債権法改正後の民法の未来 62
約款・不当条項規制(10・完)
清和法律事務所
弁護士 山 本 健 司
Ⅳ 立法論義における帰結と今後の実務への影響
1 立法論義における帰結
前述Ⅲのような議論の結果、改正法では、「定型約款」に関する民事ルール、具体的には、もともと法制審議会において「約款」「不当条項規制」という論点設定のもとに議論されていた諸事項のうち、①新たな民事ルールの適用範囲を画する「定型約款の定義」規定、②いわゆる組入要件について定めた「みなし合意規定」、③不当条項規制と不意打ち条項規制を1本化した「みなし合意除外規定」、④定型約款準備者の「開示義務」に関する規定、⑤「定型約款の変更」に関する規定が定められた。
一方、(1)定型約款の定義を満たさない約款に関する民事ルール、(2)みなし合意除外規定の詳細な判断方法や不当条項リスト、 (3)個別合意条項の取り扱い、 (4)中心条項の取り扱い、(5)約款条項以外の契約条項に関する不当条項規制などは、改正法における明文化が見送られ、今後の解釈と実務運用に委ねられた。
2 明文化が見送られた諸点と今後の問題点
- ⑴「定型約款に含まれない約款」については、約款に関する従前の考え方や運用が今後も妥当する(筒井健夫=村松秀樹『一問一答 民法(債権関係)改正』(商事法務、2018)248頁)。

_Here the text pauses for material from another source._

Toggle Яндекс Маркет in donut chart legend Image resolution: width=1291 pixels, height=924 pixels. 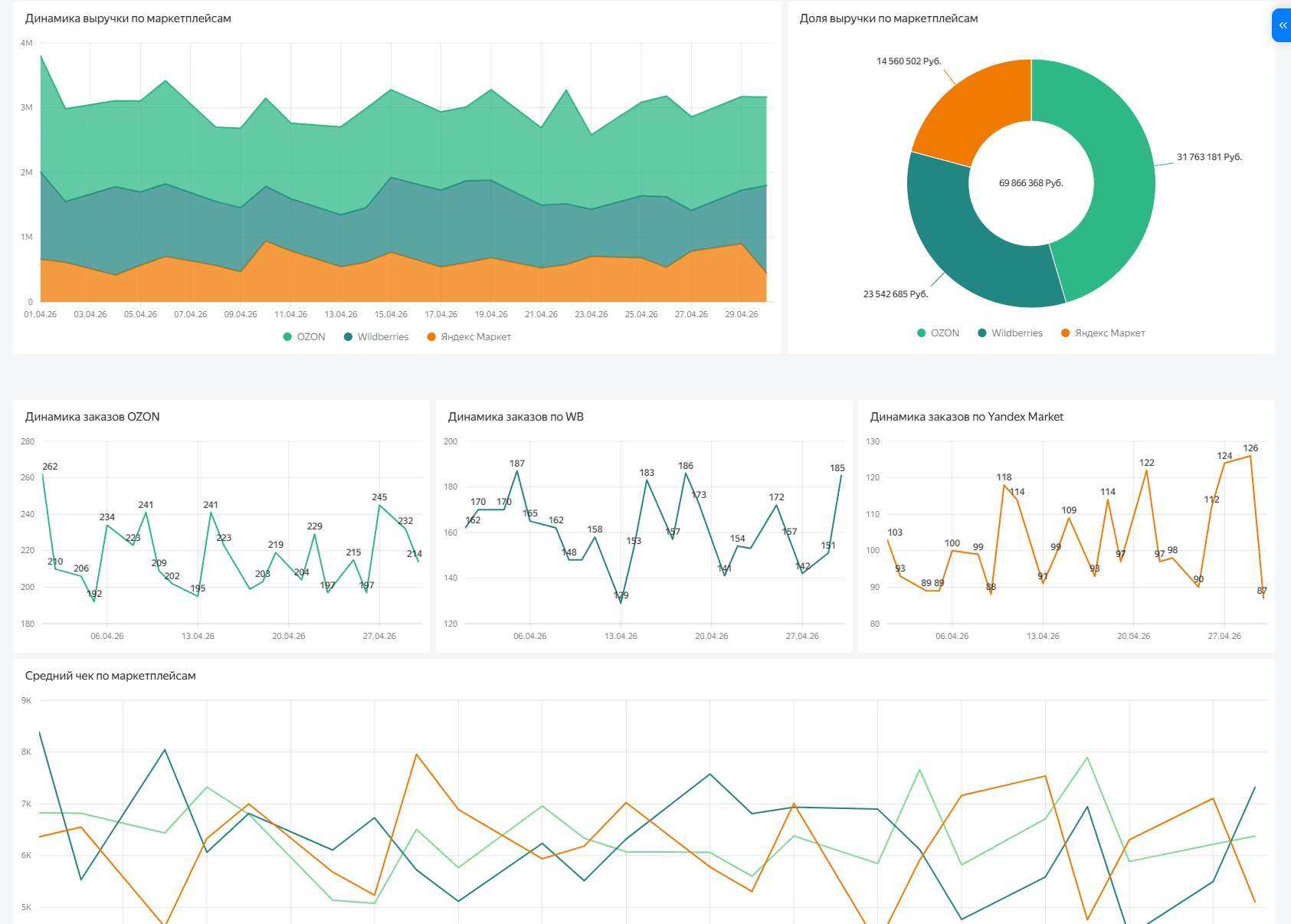tap(1103, 333)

すなわち、組入に関しては意思推定説的な考え方での対応、不当条項や不意打ち条項に関しては信義則、公序良俗、契約の合理的解釈といった手法での対応、約款変更に関しては相手方の承諾やその擬制といった対応を継続することになる。もっとも、改正法に定型約款に関する民事ルールができたことで、その規定内容による影響を受ける場面や類推適用がなされる場合が出てくると思われる。
- ⑵ 改正法548条の2第2項の「みなし合意除外規定」は、上述のような法制審における議論経緯からも、不意打ち条項規制と不当条項規制が1本化された条文であるところ、1本化の意味合いや、1本化された後の詳細な判断方法や主張・立証の在り方は解釈に委ねられている。この点、本条の理解に関しては、1本化される前に議論されていたような不意打ち条項規制と不当条項規制という2つの制度が抽象度の高い1つの条文に統合された規定である、不意打ち条項規制と不当条項規制のいずれか一方の趣旨に抵触すれば信義則違反として契約条項の効力が否定される条文と理解すべきであると考える。また、そのような基本的な理解に立ったうえで、本来的に異なる2つの制度が1つの条文に1本化されたことによって「合わせ技1本」的な信義則違反の主張にも条文上の基礎が出来たと理解すべきと考える。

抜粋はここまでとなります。